(Saved data entries)
=== Section Start ===

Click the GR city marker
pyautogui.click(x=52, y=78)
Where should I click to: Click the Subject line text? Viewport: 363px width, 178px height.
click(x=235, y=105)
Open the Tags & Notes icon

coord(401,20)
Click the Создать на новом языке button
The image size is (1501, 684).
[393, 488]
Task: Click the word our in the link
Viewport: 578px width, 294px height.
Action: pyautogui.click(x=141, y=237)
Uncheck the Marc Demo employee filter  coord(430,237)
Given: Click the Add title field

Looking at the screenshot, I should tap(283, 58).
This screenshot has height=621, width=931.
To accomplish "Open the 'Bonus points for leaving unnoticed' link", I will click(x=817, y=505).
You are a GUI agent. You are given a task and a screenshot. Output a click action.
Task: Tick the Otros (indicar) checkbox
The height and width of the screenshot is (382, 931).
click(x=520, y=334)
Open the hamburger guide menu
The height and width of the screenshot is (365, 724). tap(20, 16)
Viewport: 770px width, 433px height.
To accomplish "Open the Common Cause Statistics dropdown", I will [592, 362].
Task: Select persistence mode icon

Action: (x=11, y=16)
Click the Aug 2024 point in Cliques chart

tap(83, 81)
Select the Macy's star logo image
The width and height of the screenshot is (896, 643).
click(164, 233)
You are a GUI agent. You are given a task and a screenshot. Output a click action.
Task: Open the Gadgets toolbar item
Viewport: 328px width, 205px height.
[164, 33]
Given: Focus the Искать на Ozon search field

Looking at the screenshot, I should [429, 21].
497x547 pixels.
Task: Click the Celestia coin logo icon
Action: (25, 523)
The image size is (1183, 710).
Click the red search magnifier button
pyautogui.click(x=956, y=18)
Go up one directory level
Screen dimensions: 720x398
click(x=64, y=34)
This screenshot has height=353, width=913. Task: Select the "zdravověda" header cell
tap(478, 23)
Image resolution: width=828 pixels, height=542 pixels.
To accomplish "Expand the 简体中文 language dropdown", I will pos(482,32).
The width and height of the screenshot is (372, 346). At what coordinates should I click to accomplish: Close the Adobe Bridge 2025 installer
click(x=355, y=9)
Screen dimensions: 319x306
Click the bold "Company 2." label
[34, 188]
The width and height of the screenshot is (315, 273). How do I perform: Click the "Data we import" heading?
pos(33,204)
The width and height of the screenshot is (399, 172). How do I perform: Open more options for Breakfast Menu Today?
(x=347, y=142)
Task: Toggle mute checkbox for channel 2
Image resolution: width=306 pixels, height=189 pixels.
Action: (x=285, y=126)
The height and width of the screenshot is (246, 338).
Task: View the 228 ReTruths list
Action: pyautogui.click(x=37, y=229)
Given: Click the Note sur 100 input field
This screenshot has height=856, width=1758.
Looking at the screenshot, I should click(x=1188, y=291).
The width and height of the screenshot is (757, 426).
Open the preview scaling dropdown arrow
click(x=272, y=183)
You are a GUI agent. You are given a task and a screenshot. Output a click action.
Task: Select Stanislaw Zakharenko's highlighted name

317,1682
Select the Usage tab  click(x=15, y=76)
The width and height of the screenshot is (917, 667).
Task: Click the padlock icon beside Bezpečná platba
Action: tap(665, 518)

=== Section End ===

### [Work task]
Taking the lines above, repeat exactly those from the line that contains "This screenshot has height=621, width=931." through the line that contains "Viewport: 770px width, 433px height.", and both of those lines as well. Include nothing else.

### [Completed task]
This screenshot has height=621, width=931.
To accomplish "Open the 'Bonus points for leaving unnoticed' link", I will click(x=817, y=505).
You are a GUI agent. You are given a task and a screenshot. Output a click action.
Task: Tick the Otros (indicar) checkbox
The height and width of the screenshot is (382, 931).
click(x=520, y=334)
Open the hamburger guide menu
The height and width of the screenshot is (365, 724). tap(20, 16)
Viewport: 770px width, 433px height.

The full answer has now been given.